They are not trying to pick stocks for you that they claim have high alpha,
just use machine learning to match your "style" with money managers
(presumably using data from mandatory reporting by money managers).

Is this going to raise the returns of the average site user? Probably not.
Does it help people to do invest their money according to their own style or
beliefs (wise or otherwise)? Yes, at least according to their claims. Is it a
net gain for society or something that deserves attention? In my opinion, no,
people should stick to the basics (i.e. index funds).

------
Everhusk
Cool project, have you tried backtesting your algorithm? You will probably get
quite a bit of negativity if your plan is to make money off this by
recommending stocks as is.

I would suggest trying to backtest with quantopian.com to start. If you are
able to generate alpha (which it will tell you), you could try entering their
monthly contests where they give you $100,000 to play with. Or you could just
go talk to investors, up to you.

------
navlio
[http://www.navlio.com/ZKIPL](http://www.navlio.com/ZKIPL)

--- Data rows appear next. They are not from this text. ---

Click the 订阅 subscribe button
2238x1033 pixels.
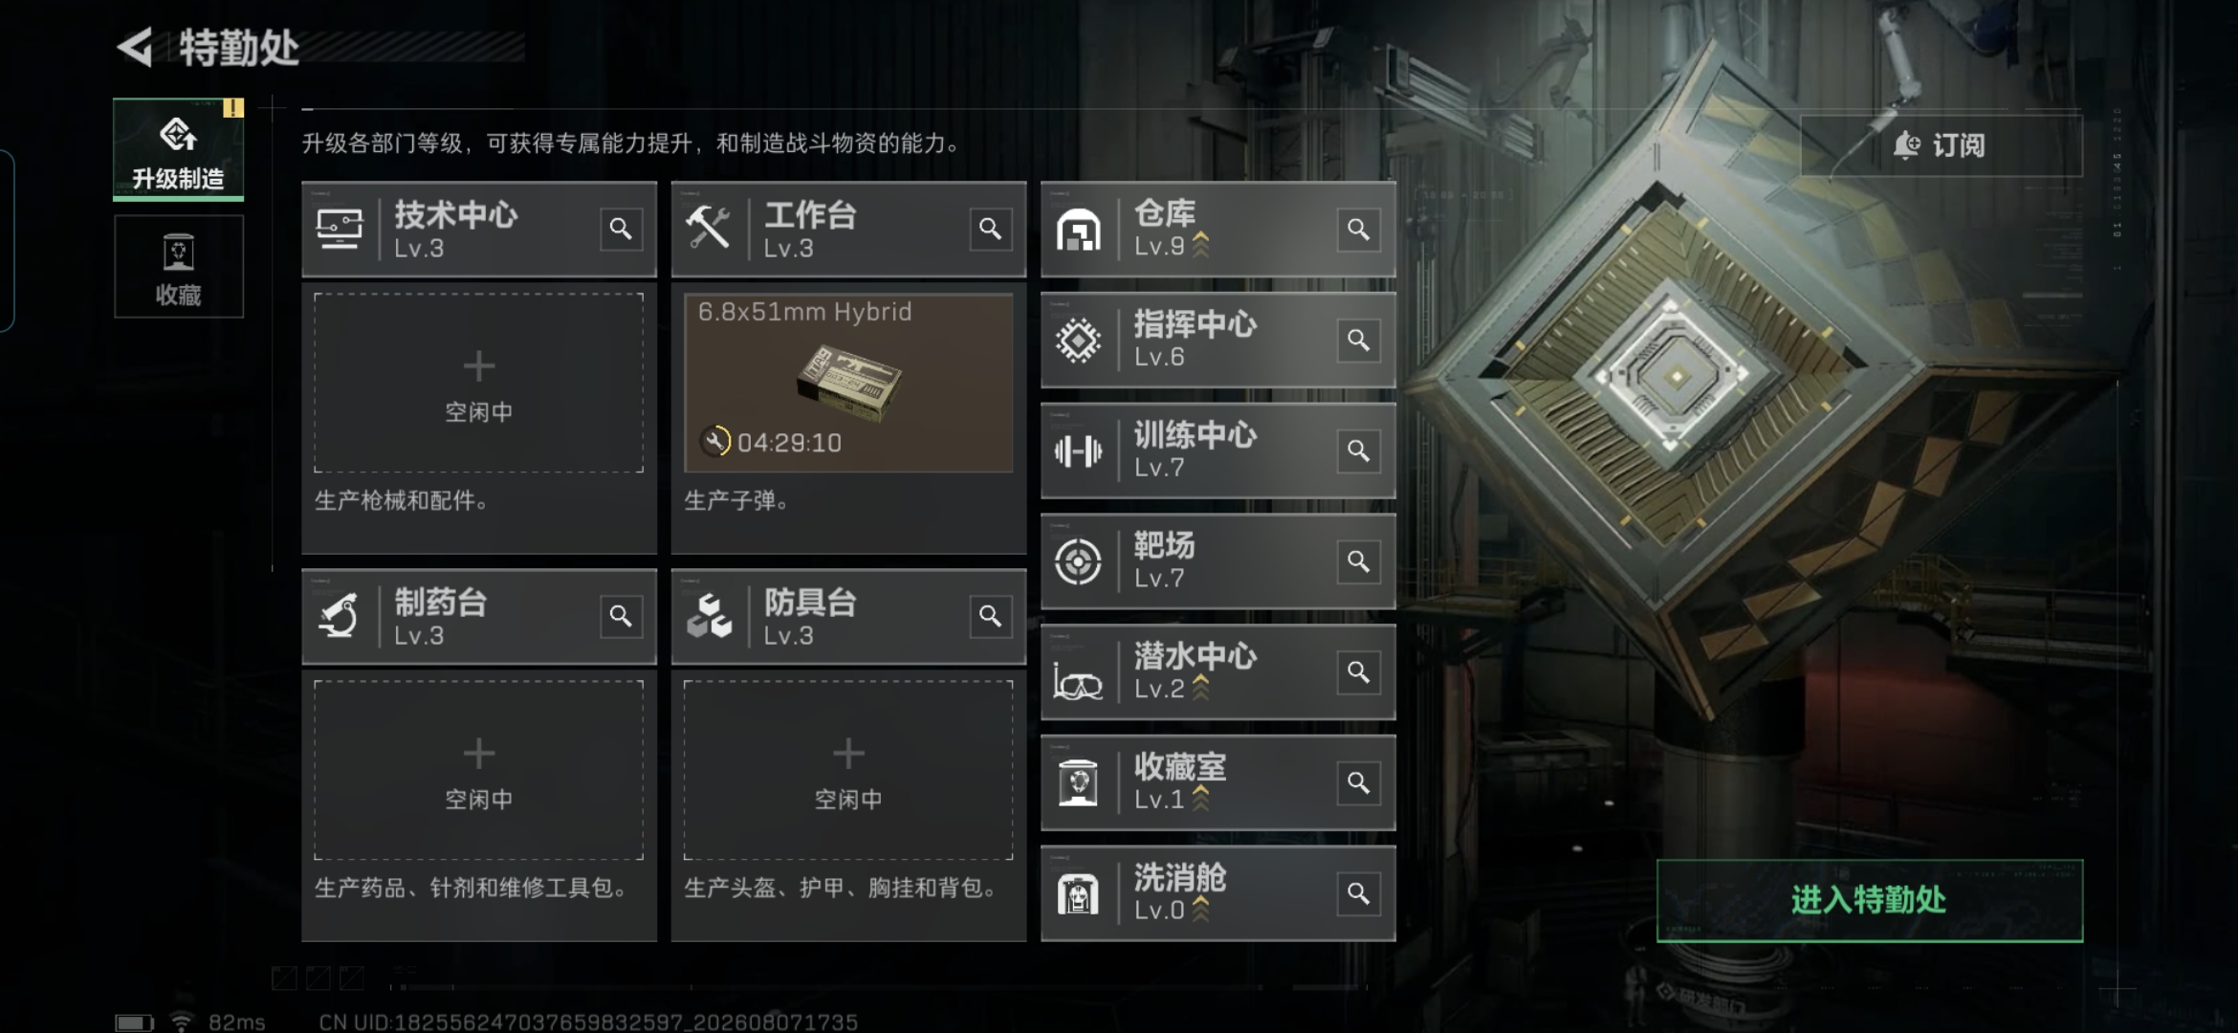(1941, 145)
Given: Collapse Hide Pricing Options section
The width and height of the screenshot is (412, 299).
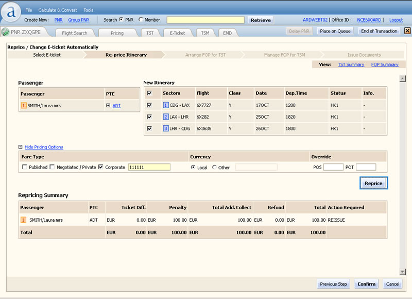Looking at the screenshot, I should coord(21,147).
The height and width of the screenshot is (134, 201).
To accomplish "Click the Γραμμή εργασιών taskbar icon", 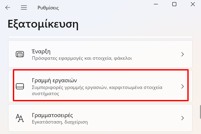I will pos(20,86).
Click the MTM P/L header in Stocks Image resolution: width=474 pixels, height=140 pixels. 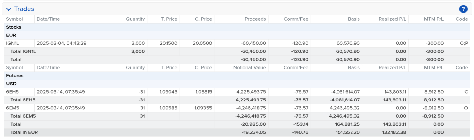(434, 19)
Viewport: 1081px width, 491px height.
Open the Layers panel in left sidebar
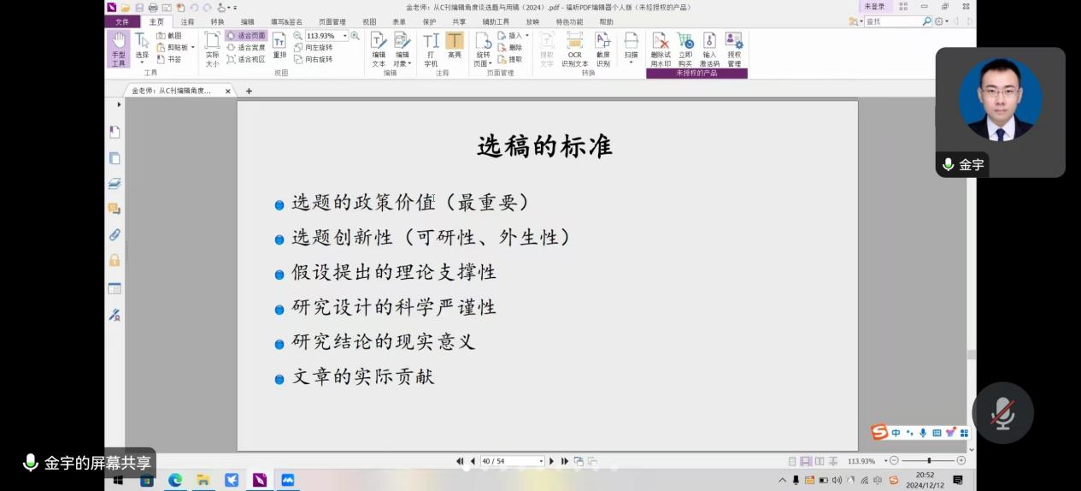click(x=115, y=183)
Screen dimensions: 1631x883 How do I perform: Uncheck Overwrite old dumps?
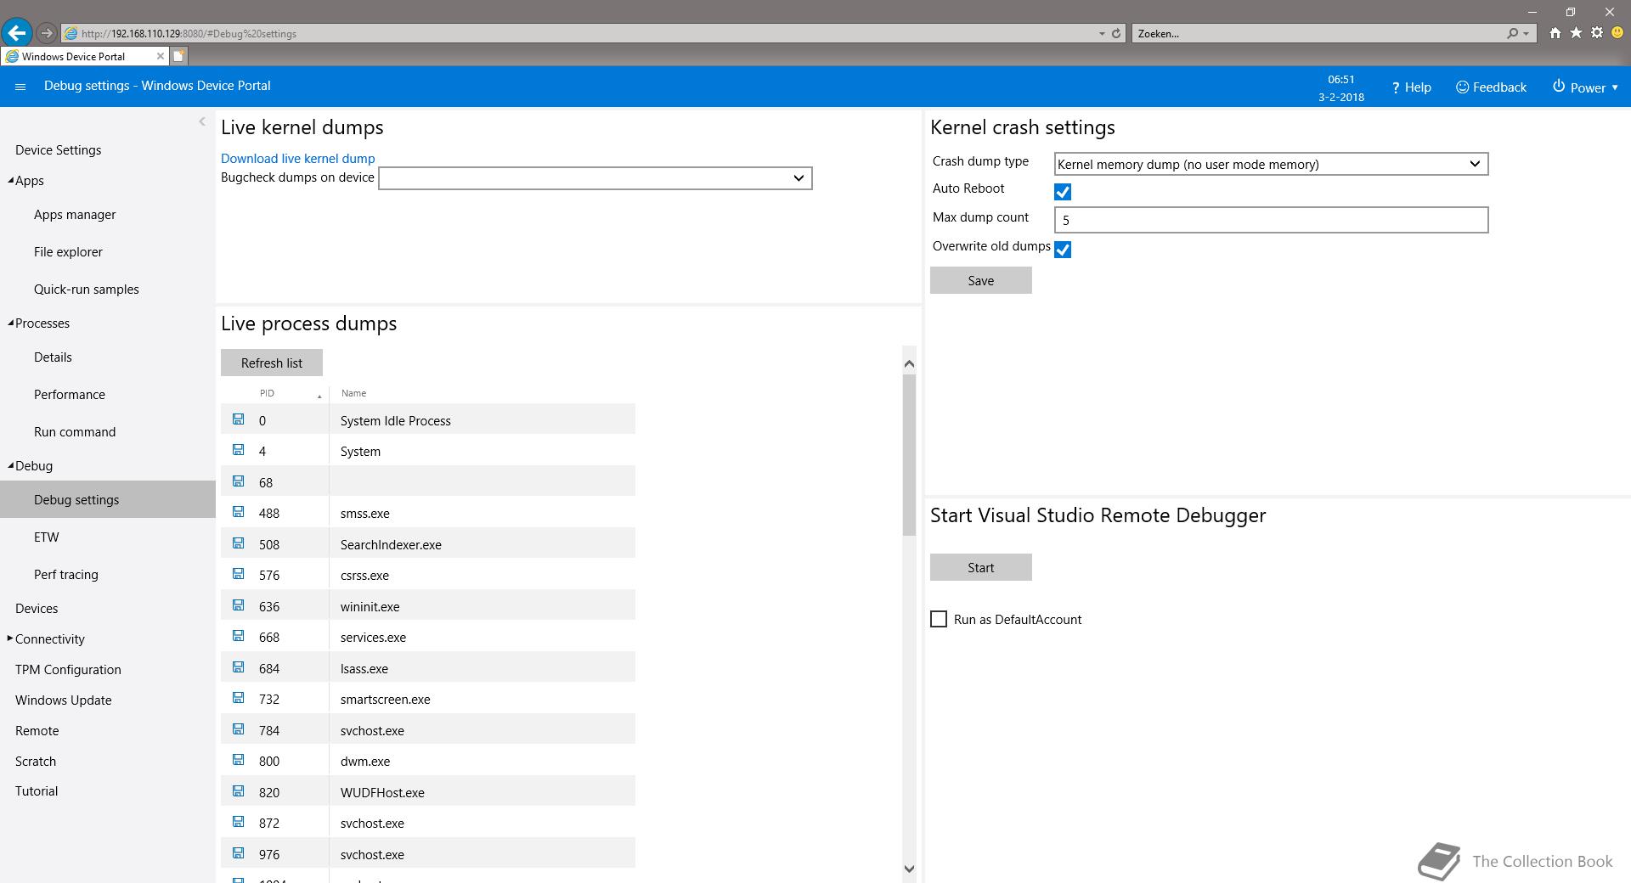(1063, 250)
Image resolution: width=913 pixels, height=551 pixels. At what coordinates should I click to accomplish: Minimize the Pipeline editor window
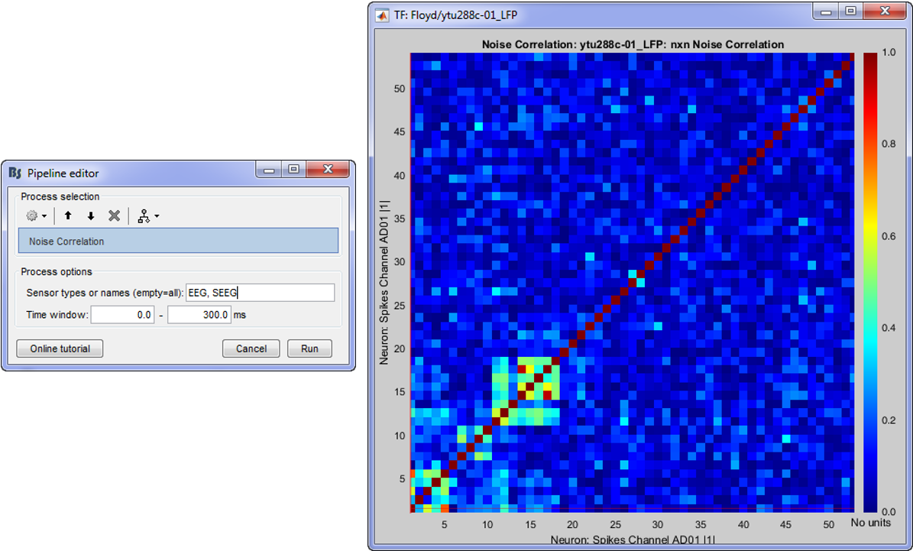[x=269, y=170]
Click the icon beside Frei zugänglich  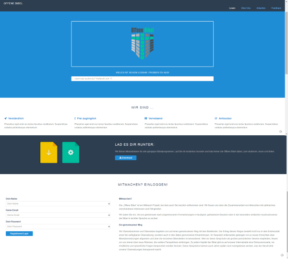(75, 118)
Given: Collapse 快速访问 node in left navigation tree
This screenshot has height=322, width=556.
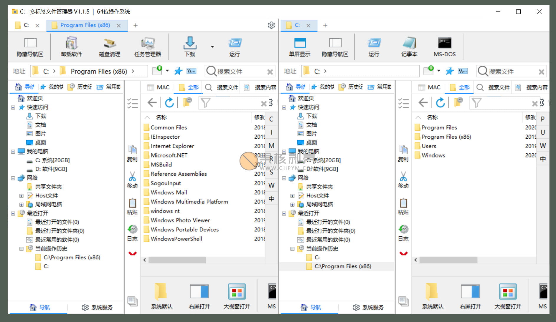Looking at the screenshot, I should click(x=13, y=107).
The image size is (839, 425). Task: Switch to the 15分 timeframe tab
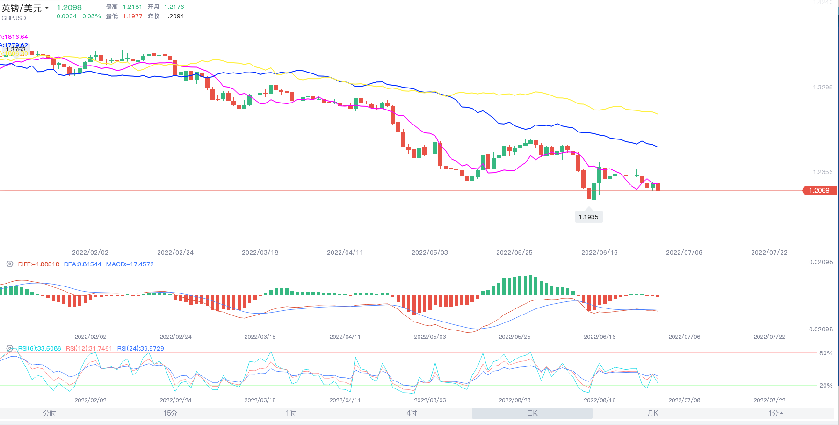[x=170, y=413]
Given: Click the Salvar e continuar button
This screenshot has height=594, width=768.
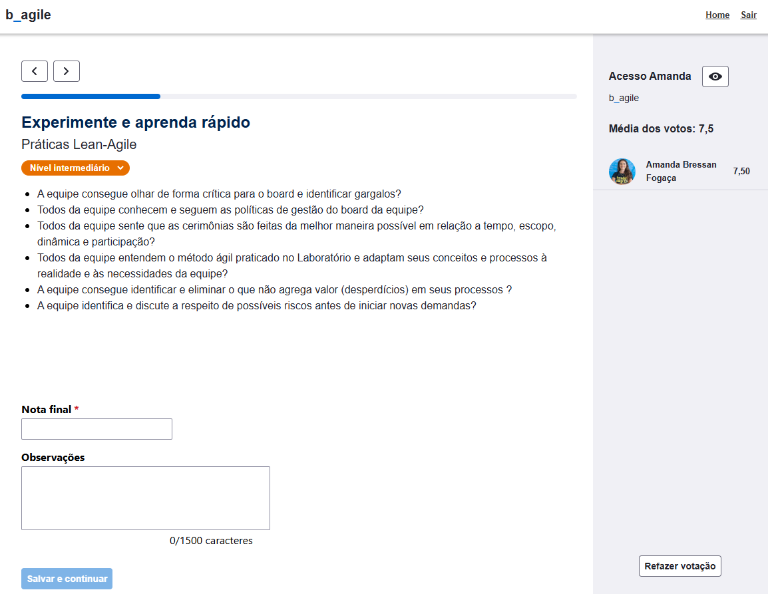Looking at the screenshot, I should pyautogui.click(x=67, y=579).
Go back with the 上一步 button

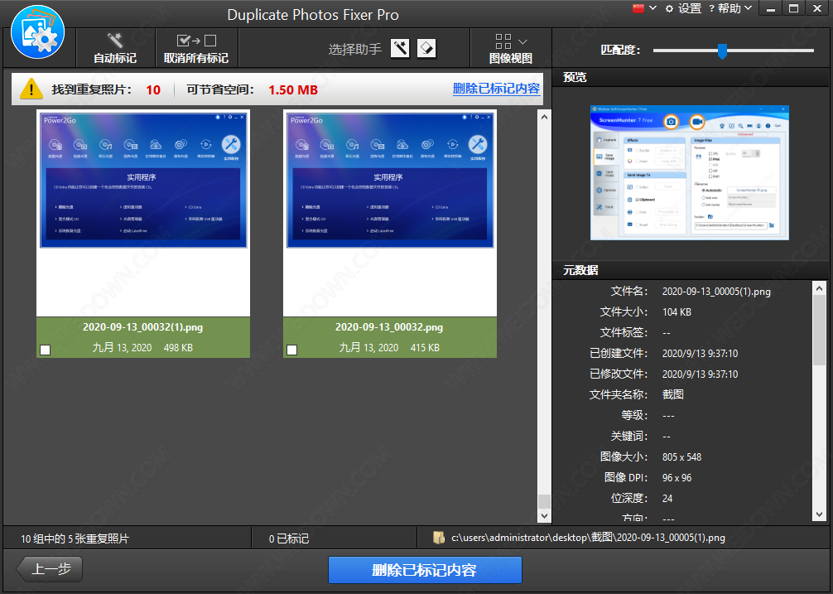pos(51,569)

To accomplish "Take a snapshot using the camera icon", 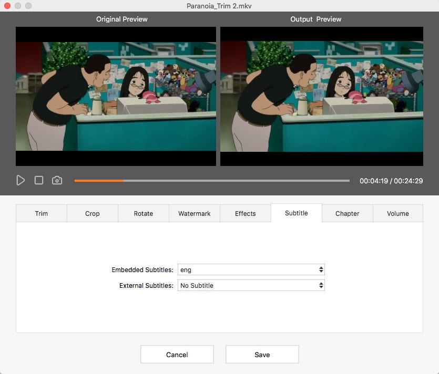I will (x=57, y=180).
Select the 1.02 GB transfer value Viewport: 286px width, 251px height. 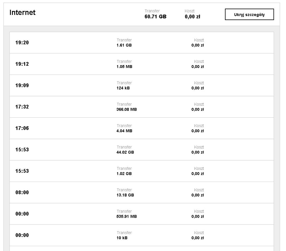124,174
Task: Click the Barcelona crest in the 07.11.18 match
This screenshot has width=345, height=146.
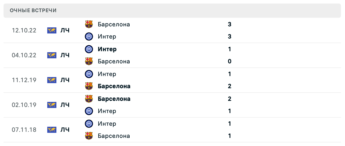Action: pyautogui.click(x=89, y=136)
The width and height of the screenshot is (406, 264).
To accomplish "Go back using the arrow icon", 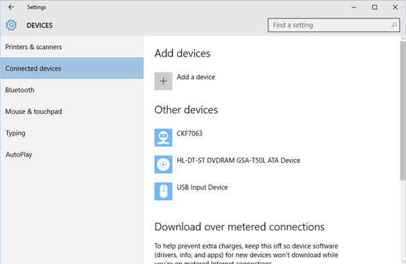I will pos(11,7).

We ourselves used to track the number of "smart money" investors in biotech
stocks like BLUE (bluebird bio) in Excel spreadsheets. The motivation for
Navlio was to make this easier and more functional. Using BLUE as an example,
the number of "smart money" investors increased from 2 to 10 before its stock
price increased over 6x. We used Navlio to find other stocks like BLUE that
hedge funds were buying and invested in some of those as well. If you want to
actively buy stocks, this is a way to complement your research.

------
fuddle
Blindly following hedge fund data is a sure fire way too lose money. A lot of
these hedge funds are using more complicated strategies such as premium
selling and hedging using S&P futures.

------
ashwinl
I like its ability to list stock symbols based on themes. As a long term
investor who invests in specific industries, I have established fundamental
and technical criterion I use to evaluate stocks and identify buy/sell times.
But, I'm always on the look out for new stocks. Your "Theme" search is a
useful feature in this regard.

------
minimaxir
It should be that financial advice is one of the fields where it's really not
a good idea to "move fast and break things."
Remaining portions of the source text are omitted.